The renal Na+:Ca2+ exchanger (NCX) plays an important role in regulation of cytosolic calcium concentration [Ca 2+]_i in contractile cells such as vascular smooth muscle and mesangial cells (MCs). NCX regulation of [Ca2+]_i is accomplished by exchanging one cytosolic Ca2+ ion for three extracellular Na+ ions. Previously, we cloned, sequenced, and expressed MC exchangers from Dahl/Rapp salt resistant (R; RNCX1) and salt sensitive (S; SNCX1) rats. RNCX1 (alternative splice site encoded by B, D; isoleucine at amino acid 218), but not SNCX1 (B, D, and F; phenylalanine at 218), exhibited up-regulation following agonist-induced protein kinase C (PKC) activation. Using RT-PCR, we initiated studies to identify NCX1 isoform(s) from cultured MCs of the parental Sprague Dawley (SD) rat strain. We identified a novel isoform, denoted SDNCX1.10, that contains isoleucine at 218 and exons B, D, E, and F at the alternative splice site. SDNCX1.10 was then stably expressed in opossum proximal tubule kidney (OK-PTH) cells where we were able to evaluate functional activity by assessing, in forward and reverse mode, exchange activity. OK-PTH cells expressing SDNCX1.10 reduced elevations in [Ca2+] _i, induced by 1 mM ATP via purinergic receptors, back to baseline levels 5-fold faster than cells expressing vector alone.

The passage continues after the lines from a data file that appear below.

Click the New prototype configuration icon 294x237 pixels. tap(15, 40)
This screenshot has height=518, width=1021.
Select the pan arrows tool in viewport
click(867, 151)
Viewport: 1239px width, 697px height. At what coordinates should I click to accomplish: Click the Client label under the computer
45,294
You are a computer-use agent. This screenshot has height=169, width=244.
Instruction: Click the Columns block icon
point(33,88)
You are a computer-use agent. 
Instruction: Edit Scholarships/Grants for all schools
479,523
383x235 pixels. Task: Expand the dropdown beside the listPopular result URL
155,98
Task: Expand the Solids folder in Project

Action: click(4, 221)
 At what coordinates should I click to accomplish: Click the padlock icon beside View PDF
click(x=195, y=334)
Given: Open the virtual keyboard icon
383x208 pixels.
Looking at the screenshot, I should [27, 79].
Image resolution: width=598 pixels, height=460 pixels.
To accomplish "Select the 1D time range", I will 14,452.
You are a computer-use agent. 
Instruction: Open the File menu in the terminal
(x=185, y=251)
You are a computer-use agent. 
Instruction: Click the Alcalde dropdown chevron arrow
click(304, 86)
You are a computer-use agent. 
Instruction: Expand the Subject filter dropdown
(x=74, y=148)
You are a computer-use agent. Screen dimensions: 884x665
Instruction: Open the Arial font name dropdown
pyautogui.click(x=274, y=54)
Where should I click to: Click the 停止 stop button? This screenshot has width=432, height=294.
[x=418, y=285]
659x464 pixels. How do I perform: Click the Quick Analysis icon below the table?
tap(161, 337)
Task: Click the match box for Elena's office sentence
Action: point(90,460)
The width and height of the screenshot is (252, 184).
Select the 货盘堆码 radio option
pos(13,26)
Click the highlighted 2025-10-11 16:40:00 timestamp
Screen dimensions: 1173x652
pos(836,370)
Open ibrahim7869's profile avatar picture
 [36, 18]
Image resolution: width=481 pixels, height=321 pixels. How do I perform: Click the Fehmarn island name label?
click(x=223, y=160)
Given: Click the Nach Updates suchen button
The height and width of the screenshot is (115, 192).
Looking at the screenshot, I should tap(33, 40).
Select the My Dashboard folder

Down-regulation of PKC, following prolonged exposure (24 h) to PMA resulted in a 66% reduction in ATP-induced increases in [Ca2+]_i in SDNCX1.10 transfected cells compared to cells transfected with vector alone. This attenuation suggests that SDNCX1.10 is a PKC-sensitive isoform. KB-R7943, an exchanger-specific inhibitor, attenuated the reverse activity of SDNCX1.10 (by 50% versus vector-only cells) and stimulated the forward mode. Further studies were performed to investigate some of the regulatory properties of SDNCX1.10. We found that this isoform was regulated by [Ca2+]_i and was inhibited by decreases in intracellular pH (pH_i) and that the activity of this exchanger was not altered by protein kinases A (PKA) and G (PKG). We also compared the regulation of [Ca2+]_i between the RNCX1 and SNCX1 isoforms. SNCX1 was much less effective in lowering agonist induced increases in [Ca2+]_i back to baseline, suggesting that cells expressing SNCX1 may have an impaired ability to regulate [Ca2+]_i. Thus, this finding may help explain the hypertension and renal failure that are a hallmark of salt-sensitive hypertension.